Astronomía, divulgación, descubrimientos, ecología, innovación...
EL PODER DE LOS HÁBITOS
El modelo singapurense, que ha dejado atónitas a las redes, desvela las claves de su juventud: sin cirugías, con hábitos sencillos y una alimentación estrictamente cuidada.
El modelo y fotógrafo singapurense Chuando Tan se ha convertido en un fenómeno viral en las últimas semanas tras alcanzar los 60 años con una apariencia física que ha dejado atónitos a millones de usuarios en redes sociales. Con más de un millón de seguidores en Instagram, su imagen (más parecida a la de un adulto joven de entre 25 y 35 años) ha generado incredulidad, admiración y también dudas entre quienes siguen su día a día.
La sorpresa ha sido tal que algunos seguidores han llegado a pedirle pruebas de su edad, como la publicación de su documento de identidad. Según los datos conocidos, Tan nació el 3 de marzo de 1966, aunque él ha optado por no mostrar este tipo de documentos en sus perfiles públicos. En su lugar, ha ido desvelando detalles sobre su estilo de vida a través de entrevistas y contenidos en redes sociales.

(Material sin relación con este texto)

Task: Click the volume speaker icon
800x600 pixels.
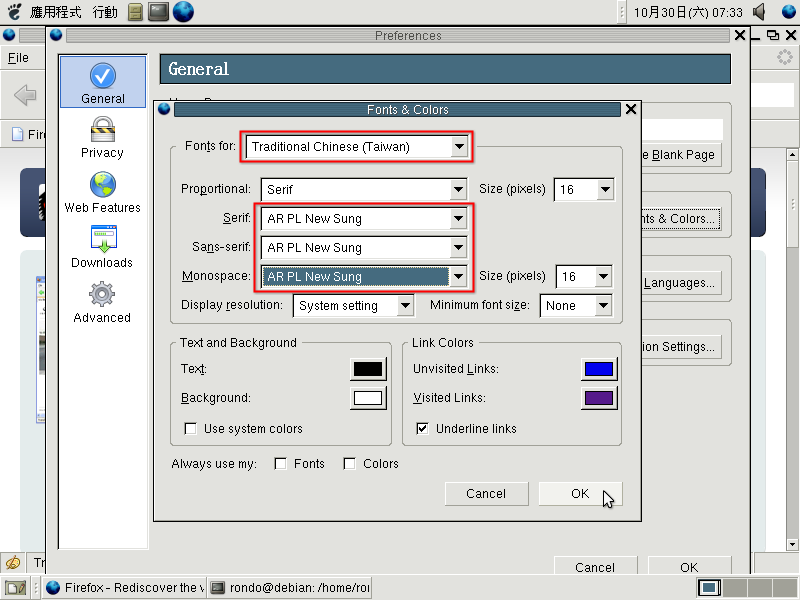Action: 760,12
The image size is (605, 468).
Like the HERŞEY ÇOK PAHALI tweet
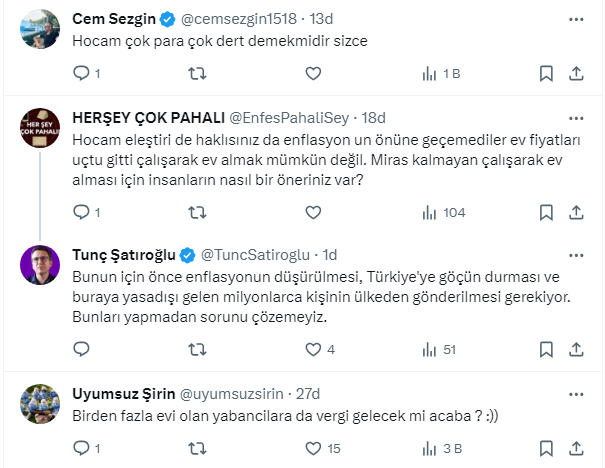[x=313, y=212]
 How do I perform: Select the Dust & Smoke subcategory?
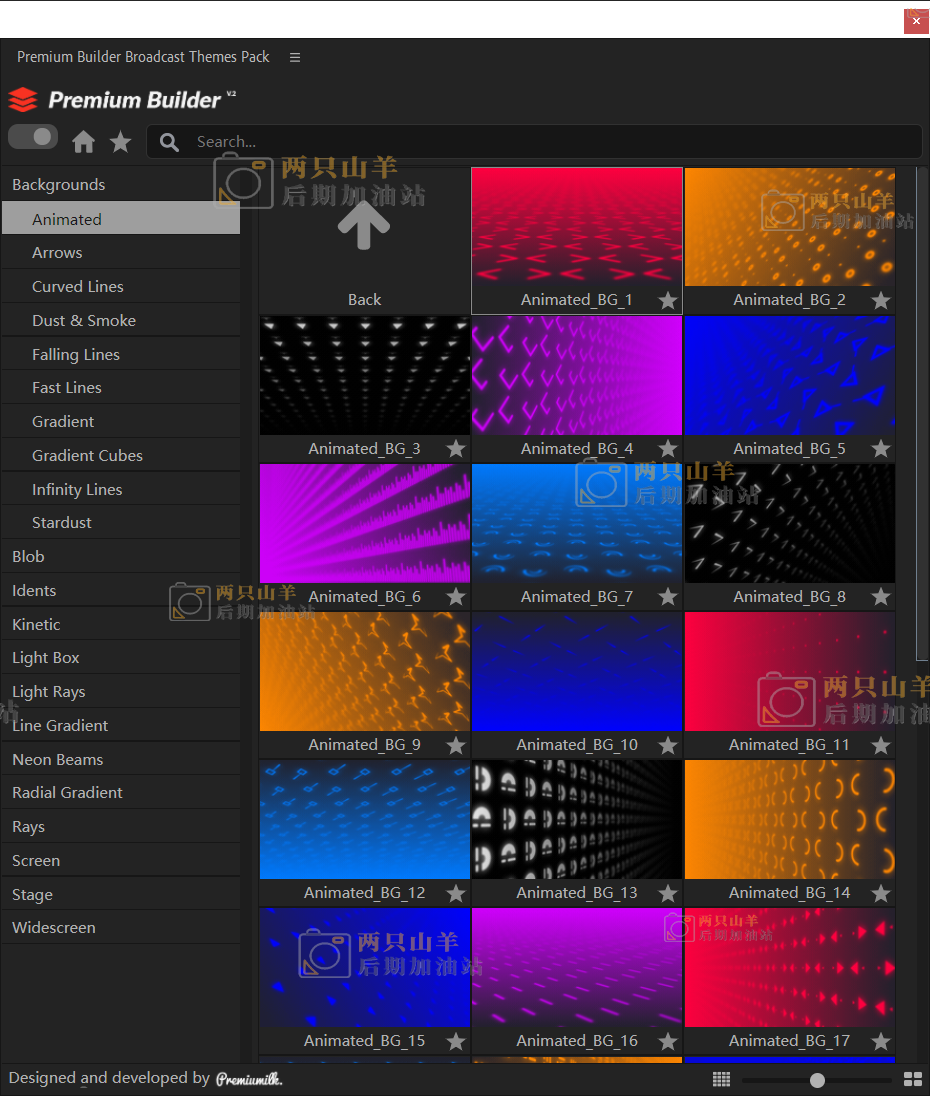tap(84, 321)
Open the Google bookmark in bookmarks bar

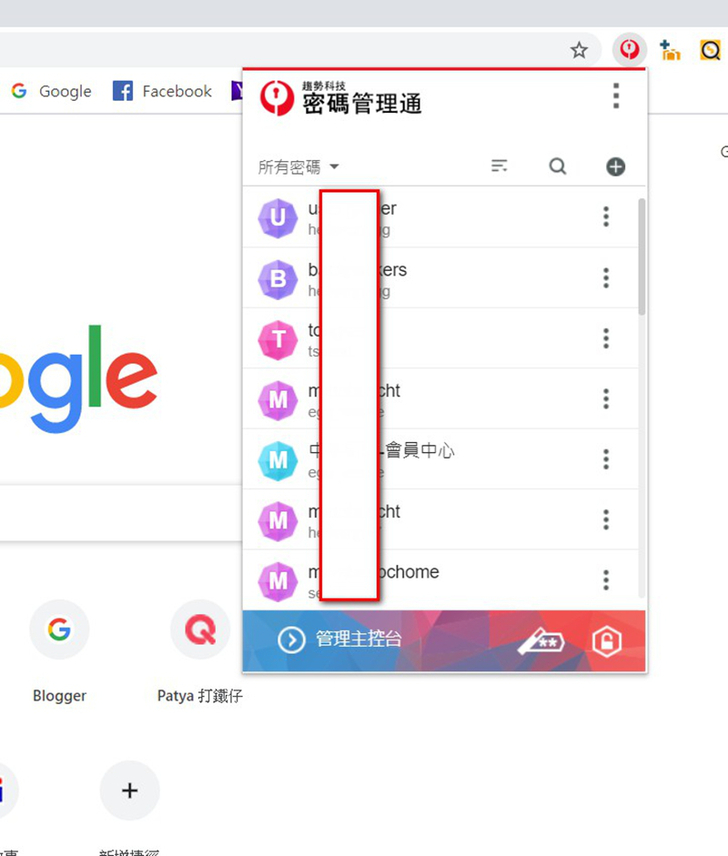51,91
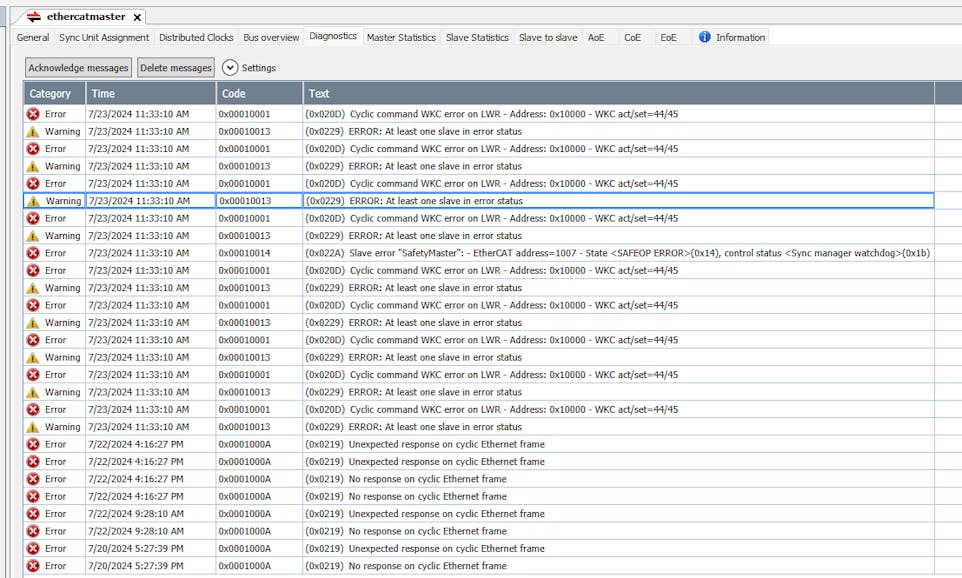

Uno de los aspectos que más curiosidad despierta es si su aspecto se debe a tratamientos estéticos. En este sentido, Chuando Tan ha asegurado en una entrevista para The Straits Time que nunca se ha sometido a cirugías plásticas. Sí reconoce haber probado en una ocasión la toxina botulínica (bótox), aunque afirma que el resultado no le convenció.
Según explica, su rutina de cuidado facial es sencilla: limpieza diaria con gel y uso de crema hidratante. Lejos de complejos tratamientos, defiende que la constancia en estos hábitos básicos es suficiente para mantener una piel saludable.
Más allá del rostro, su físico es otro de los elementos que más llama la atención. Sin embargo, Tan desmonta el mito de una disciplina extrema. Ha reconocido que no entrena de forma constante y que incluso puede pasar meses sin acudir al gimnasio, limitándose a ejercicios cardiovasculares suaves o movimientos básicos.
Cuando retoma el entrenamiento, apuesta por rutinas clásicas de fuerza: sentadillas con mancuernas, peso muerto, press de banca, dominadas y press militar, además de caminar en cinta. Presta especial atención a las piernas, convencido de que la movilidad es clave para un envejecimiento saludable.
Si hay un pilar que el propio Tan considera fundamental, es la alimentación. El singapurense asegura que cuidar lo que come es esencial para su energía y apariencia. Evita alimentos procesados y basa su dieta en productos sencillos como pollo, ternera, arroz y huevos, utilizando poco aceite y priorizando el aceite de oliva virgen extra.
También incluye alimentos con propiedades antioxidantes y antiinflamatorias, como miel, arándanos, ajo y cebolla. Su único capricho es el durian, una fruta típica del sudeste asiático, que consume con moderación.
"Todos estos hábitos alimenticios me han ayudado a convertirme en lo que soy hoy", ha afirmado, dejando claro que, más allá de fórmulas milagro, su aspecto responde a una combinación de disciplina, genética y constancia a lo largo de décadas.